Beleaguered music retailer HMV may be saved from bankruptcy by Buyvia, an online discount club with more than 200,000 members in the UK. The proposed plan would save a number of retail stores and use Buyvia's expertise to overhaul HMV's digital presence.
HMV opened its first gramophone store almost 98 years ago in London, eventually expanding to Ireland, Canada, the United States, Australia, Singapore and Hong Kong. Declining music sales turned the once leading retailer's fortunes around, however, with a 2013 fall into administration leading to the closure of all of HMV Ireland's stores.
Turnaround specialist Hilco Capital took a controlling stake in HMV and sought to streamline the company by selling off additional international interests.
HMV entered administration again on December 28, 2018, with some analysts predicting that the company would be liquidated absent interest from a deeply committed buyer.

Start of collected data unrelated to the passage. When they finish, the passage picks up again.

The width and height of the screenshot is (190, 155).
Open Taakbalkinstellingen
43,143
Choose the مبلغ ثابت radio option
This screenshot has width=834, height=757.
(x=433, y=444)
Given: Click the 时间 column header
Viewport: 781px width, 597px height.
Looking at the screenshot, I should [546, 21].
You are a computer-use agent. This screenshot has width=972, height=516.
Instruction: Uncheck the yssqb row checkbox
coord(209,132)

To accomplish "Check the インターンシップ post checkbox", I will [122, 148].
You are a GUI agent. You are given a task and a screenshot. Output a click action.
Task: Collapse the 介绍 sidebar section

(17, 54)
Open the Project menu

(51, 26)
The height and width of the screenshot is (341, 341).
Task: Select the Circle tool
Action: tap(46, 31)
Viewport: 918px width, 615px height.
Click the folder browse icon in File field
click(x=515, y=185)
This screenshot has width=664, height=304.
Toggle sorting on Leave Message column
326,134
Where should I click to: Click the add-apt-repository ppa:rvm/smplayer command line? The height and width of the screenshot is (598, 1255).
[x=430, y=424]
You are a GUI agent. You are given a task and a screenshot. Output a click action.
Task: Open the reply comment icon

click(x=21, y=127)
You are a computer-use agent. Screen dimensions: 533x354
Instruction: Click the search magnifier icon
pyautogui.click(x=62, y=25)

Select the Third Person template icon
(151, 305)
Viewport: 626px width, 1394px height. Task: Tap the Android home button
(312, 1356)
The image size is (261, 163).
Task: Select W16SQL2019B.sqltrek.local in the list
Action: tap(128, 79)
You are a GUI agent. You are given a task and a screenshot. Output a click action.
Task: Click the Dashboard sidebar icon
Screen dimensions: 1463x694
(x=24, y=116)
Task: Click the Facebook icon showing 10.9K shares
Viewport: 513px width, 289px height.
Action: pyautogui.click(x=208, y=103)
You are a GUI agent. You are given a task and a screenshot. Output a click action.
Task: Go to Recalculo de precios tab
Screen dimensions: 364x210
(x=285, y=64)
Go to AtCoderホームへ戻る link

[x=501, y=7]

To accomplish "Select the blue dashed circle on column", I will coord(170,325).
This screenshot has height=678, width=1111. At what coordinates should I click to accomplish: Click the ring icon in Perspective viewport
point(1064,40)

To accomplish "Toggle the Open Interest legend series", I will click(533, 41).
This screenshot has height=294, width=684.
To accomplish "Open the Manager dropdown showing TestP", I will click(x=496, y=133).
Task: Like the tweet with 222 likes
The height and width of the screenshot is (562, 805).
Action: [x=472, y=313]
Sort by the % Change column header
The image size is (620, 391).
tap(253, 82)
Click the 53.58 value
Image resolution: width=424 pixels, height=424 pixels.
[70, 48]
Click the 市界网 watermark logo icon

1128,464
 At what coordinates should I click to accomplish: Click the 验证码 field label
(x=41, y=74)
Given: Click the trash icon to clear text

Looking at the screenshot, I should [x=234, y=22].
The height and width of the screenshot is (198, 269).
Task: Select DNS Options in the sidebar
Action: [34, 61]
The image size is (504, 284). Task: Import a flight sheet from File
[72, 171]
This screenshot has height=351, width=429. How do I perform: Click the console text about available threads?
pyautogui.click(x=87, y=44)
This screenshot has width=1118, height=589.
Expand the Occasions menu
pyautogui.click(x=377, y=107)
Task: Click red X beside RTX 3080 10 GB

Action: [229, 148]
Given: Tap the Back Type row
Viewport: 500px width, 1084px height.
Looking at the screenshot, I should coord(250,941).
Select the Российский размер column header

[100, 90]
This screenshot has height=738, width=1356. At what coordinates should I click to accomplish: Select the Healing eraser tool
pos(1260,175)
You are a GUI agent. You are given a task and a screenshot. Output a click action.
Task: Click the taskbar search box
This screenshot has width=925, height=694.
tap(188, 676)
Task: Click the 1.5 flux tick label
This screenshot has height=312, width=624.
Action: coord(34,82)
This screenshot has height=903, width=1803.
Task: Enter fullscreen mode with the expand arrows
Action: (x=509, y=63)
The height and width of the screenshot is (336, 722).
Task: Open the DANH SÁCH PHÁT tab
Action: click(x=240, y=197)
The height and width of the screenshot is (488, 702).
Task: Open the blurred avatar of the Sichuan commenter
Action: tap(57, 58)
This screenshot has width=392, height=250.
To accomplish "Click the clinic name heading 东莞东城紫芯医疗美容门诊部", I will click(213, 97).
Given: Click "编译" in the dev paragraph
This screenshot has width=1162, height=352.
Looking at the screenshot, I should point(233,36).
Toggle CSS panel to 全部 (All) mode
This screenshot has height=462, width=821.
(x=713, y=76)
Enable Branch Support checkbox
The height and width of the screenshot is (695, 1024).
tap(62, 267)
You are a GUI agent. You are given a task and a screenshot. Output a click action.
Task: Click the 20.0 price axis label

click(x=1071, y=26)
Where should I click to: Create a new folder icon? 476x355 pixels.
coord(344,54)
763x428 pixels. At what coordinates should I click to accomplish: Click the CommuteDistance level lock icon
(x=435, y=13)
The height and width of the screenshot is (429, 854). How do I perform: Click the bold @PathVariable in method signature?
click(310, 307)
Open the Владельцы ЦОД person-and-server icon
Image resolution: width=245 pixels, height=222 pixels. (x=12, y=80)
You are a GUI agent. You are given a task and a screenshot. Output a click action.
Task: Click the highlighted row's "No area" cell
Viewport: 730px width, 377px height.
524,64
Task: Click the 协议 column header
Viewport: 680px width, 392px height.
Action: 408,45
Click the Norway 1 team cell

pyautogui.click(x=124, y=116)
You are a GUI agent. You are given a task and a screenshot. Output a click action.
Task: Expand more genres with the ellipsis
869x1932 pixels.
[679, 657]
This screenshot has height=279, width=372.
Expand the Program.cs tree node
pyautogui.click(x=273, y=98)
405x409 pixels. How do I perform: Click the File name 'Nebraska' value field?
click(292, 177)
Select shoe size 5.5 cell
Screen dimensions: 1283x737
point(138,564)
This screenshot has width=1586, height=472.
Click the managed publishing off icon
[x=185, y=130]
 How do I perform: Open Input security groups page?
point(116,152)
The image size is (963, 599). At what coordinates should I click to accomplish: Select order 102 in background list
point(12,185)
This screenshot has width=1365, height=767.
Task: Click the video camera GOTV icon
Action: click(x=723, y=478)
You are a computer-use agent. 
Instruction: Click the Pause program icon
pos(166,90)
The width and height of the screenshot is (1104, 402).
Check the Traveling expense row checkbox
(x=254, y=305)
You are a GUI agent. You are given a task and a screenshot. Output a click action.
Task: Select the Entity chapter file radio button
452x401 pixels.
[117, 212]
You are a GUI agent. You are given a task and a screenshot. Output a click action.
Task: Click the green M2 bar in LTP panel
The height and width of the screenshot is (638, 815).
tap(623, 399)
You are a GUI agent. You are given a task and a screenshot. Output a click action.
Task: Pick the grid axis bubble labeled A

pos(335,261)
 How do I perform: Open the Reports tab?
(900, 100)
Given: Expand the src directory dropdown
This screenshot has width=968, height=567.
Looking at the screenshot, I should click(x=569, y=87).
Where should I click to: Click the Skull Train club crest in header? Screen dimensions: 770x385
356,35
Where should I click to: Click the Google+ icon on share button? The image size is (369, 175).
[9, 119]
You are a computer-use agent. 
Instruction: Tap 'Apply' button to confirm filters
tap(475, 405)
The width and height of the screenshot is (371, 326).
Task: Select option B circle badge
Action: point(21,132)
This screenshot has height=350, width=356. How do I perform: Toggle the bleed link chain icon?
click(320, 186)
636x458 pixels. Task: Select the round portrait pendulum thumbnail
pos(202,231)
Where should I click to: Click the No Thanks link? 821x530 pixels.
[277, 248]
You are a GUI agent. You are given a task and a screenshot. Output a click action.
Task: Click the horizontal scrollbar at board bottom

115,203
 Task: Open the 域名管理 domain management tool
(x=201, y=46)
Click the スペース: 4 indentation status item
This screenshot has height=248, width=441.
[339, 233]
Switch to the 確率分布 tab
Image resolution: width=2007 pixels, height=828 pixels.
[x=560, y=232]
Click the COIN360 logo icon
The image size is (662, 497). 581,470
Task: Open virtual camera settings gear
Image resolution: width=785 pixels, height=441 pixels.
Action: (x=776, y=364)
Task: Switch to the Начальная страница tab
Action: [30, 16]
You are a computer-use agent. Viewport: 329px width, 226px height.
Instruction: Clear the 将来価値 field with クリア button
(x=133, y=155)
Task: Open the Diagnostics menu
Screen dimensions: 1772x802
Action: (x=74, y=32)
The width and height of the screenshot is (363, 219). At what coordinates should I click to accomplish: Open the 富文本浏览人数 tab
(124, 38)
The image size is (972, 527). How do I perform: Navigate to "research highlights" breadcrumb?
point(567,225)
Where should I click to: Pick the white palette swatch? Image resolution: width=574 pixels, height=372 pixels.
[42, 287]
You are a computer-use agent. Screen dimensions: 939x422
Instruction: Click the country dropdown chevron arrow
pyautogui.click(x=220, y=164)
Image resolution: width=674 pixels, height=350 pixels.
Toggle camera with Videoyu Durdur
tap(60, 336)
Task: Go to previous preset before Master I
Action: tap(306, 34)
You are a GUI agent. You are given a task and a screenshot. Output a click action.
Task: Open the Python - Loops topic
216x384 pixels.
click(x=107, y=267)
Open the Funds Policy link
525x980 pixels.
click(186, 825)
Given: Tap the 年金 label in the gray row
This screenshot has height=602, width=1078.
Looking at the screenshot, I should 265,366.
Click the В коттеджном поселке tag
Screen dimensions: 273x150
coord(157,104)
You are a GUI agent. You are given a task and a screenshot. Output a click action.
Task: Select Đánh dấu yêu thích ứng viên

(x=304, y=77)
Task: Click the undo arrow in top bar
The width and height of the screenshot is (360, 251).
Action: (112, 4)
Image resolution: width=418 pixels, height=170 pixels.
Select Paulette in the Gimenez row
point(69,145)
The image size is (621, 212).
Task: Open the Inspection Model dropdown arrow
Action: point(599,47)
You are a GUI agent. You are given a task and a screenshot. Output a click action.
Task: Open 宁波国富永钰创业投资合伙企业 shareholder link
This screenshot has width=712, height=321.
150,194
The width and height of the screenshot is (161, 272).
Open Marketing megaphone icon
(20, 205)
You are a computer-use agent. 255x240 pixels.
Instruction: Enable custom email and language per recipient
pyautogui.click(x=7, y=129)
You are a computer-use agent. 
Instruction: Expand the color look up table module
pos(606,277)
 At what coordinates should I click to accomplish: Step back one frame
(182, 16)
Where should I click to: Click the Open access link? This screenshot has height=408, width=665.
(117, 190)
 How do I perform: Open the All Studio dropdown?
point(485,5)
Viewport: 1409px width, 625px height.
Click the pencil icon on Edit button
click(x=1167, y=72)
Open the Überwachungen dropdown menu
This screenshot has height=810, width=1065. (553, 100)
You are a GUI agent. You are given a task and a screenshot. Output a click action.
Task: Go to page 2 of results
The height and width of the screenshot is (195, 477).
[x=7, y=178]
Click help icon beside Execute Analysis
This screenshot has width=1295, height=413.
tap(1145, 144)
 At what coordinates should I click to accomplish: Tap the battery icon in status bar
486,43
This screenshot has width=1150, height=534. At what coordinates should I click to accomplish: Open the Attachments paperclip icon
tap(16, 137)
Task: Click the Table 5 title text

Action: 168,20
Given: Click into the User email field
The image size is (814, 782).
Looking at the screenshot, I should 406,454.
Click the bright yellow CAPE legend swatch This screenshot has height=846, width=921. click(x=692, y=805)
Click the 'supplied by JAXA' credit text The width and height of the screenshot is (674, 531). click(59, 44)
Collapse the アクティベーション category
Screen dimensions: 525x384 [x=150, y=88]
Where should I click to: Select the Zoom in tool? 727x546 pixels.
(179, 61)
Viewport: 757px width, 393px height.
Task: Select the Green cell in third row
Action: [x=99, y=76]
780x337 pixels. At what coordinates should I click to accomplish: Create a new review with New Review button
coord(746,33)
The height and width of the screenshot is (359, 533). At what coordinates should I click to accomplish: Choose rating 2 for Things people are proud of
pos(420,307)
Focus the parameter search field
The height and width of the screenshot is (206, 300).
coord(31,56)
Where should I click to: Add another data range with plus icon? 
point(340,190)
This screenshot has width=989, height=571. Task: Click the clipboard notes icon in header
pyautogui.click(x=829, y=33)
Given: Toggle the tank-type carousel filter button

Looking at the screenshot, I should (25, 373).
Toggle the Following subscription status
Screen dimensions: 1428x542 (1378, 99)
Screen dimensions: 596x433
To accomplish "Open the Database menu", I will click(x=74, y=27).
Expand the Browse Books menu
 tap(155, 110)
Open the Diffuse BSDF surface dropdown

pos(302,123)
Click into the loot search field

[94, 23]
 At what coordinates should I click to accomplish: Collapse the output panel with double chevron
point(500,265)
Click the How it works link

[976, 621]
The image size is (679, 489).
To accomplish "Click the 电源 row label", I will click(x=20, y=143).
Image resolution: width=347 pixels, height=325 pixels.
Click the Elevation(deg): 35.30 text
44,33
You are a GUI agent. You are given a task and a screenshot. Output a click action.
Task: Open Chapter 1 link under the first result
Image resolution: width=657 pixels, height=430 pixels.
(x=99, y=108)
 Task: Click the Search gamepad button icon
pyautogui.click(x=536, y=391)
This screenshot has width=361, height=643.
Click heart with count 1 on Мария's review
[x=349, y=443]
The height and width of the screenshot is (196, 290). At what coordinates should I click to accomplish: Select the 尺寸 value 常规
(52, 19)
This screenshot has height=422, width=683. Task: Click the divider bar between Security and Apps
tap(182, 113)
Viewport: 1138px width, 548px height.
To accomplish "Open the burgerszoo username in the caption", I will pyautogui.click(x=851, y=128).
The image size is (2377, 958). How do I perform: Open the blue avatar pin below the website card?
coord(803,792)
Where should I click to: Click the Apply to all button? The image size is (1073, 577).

"HMV has been a major player in the retail entertainment industry for nearly a century," said Buyvia representative Amy Jordan. "While the company has undeniably struggled in recent years, we here at buyvia feel that plenty of progress can easily be achieved. We are now engaged in talks concerning how some of HMV's most significant retail presences could be saved from closing up shop forever. We also believe that Buyvia is perfectly positioned to turn HMV into a far more competitive and capable online retailer, as well."
English composer Edward Elgar opened the first store in what would become the globe-spanning HMV empire in London in 1921. Now commonly regarded as the first notable composer of classical music to give the then-novel gramophone the respect it was due, Elgar grew his fledgling business steadily over the years until his 1934 death, including by selling recordings of his own works.
Starting in 1966, HMV began expanding beyond London, while also competing fiercely with upstart rivals like Richard Branson's Virgin Megastore, which opened in 1976. A series of acquisitions in the 2000s expanded HMV's reach further, even as the entertainment retailing industry was becoming more challenging.